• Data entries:
--- START ---
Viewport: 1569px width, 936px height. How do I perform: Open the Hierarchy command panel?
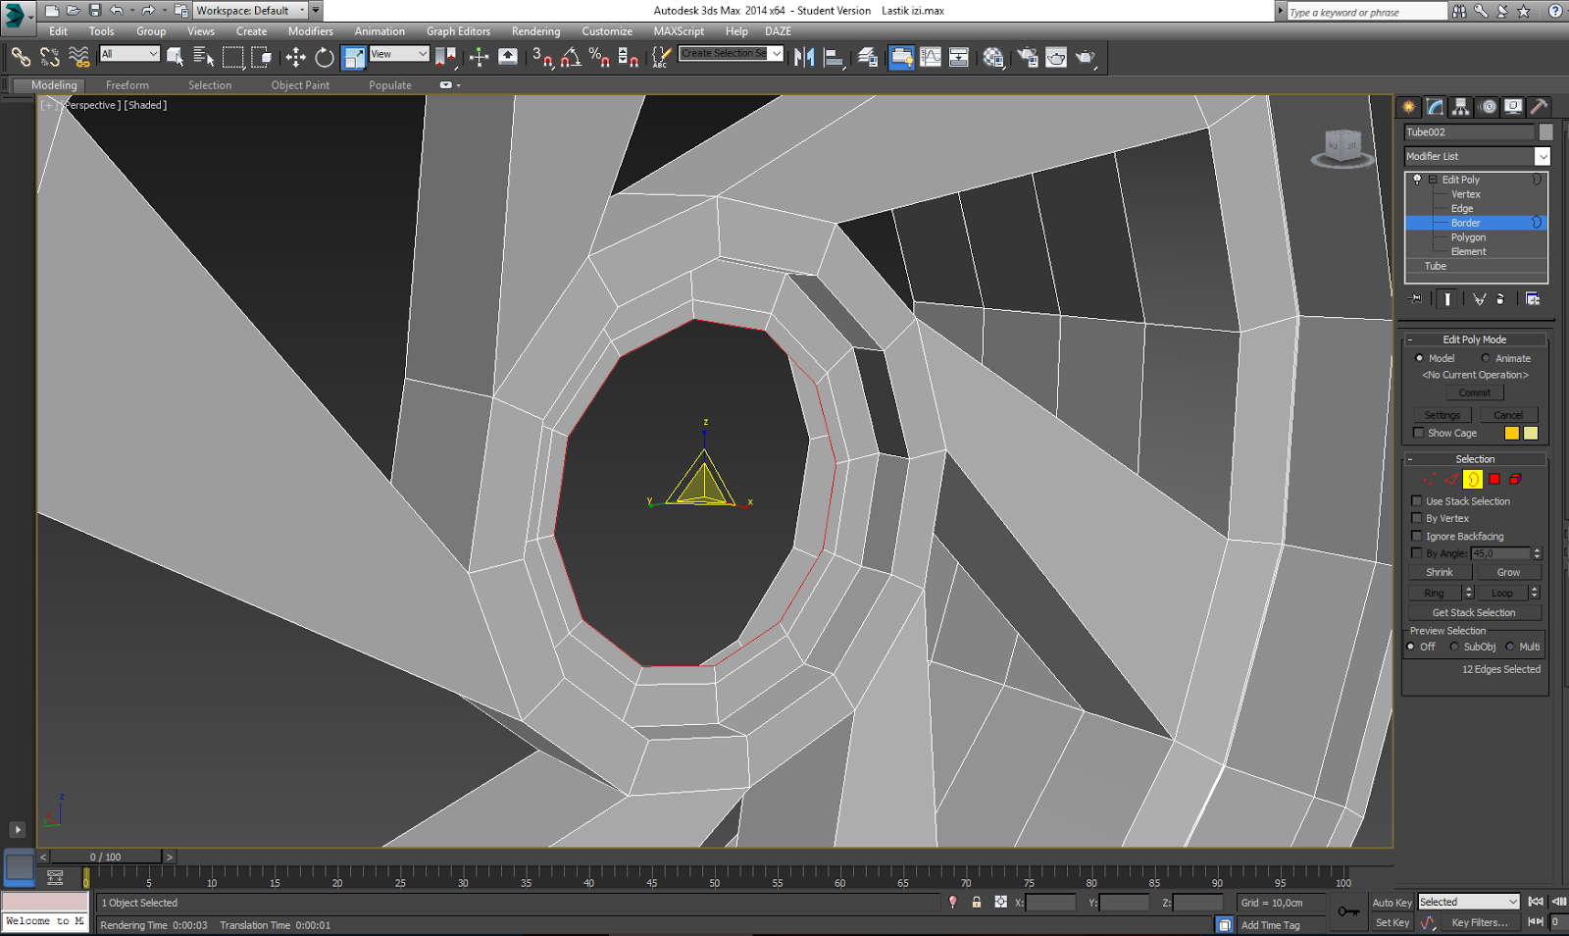[x=1461, y=107]
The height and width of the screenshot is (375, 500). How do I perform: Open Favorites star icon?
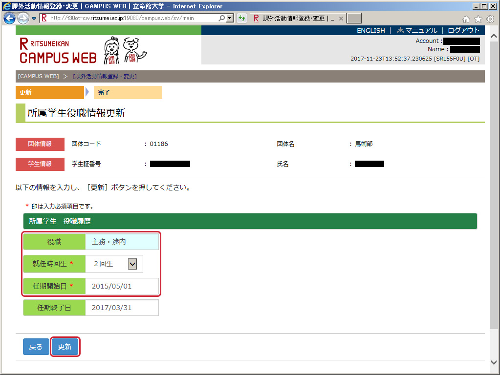pyautogui.click(x=478, y=19)
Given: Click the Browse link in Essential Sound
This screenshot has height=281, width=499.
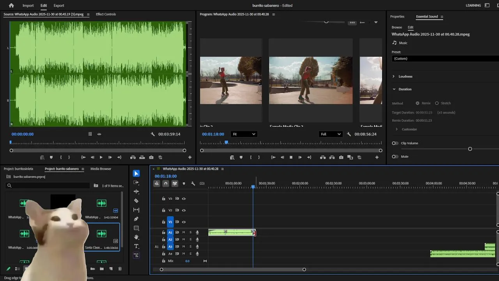Looking at the screenshot, I should pyautogui.click(x=396, y=27).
--- END ---
• WHAT NEEDS TO BE DONE:
Reproduce the data above word for word and omit the images.

• RESPONSE BOX:
Viewport: 1569px width, 936px height. How do I perform: Open the Hierarchy command panel?
[x=1461, y=107]
The height and width of the screenshot is (375, 500). How do I perform: Open Favorites star icon?
pyautogui.click(x=478, y=19)
Given: Click the Browse link in Essential Sound
This screenshot has height=281, width=499.
Looking at the screenshot, I should pyautogui.click(x=396, y=27).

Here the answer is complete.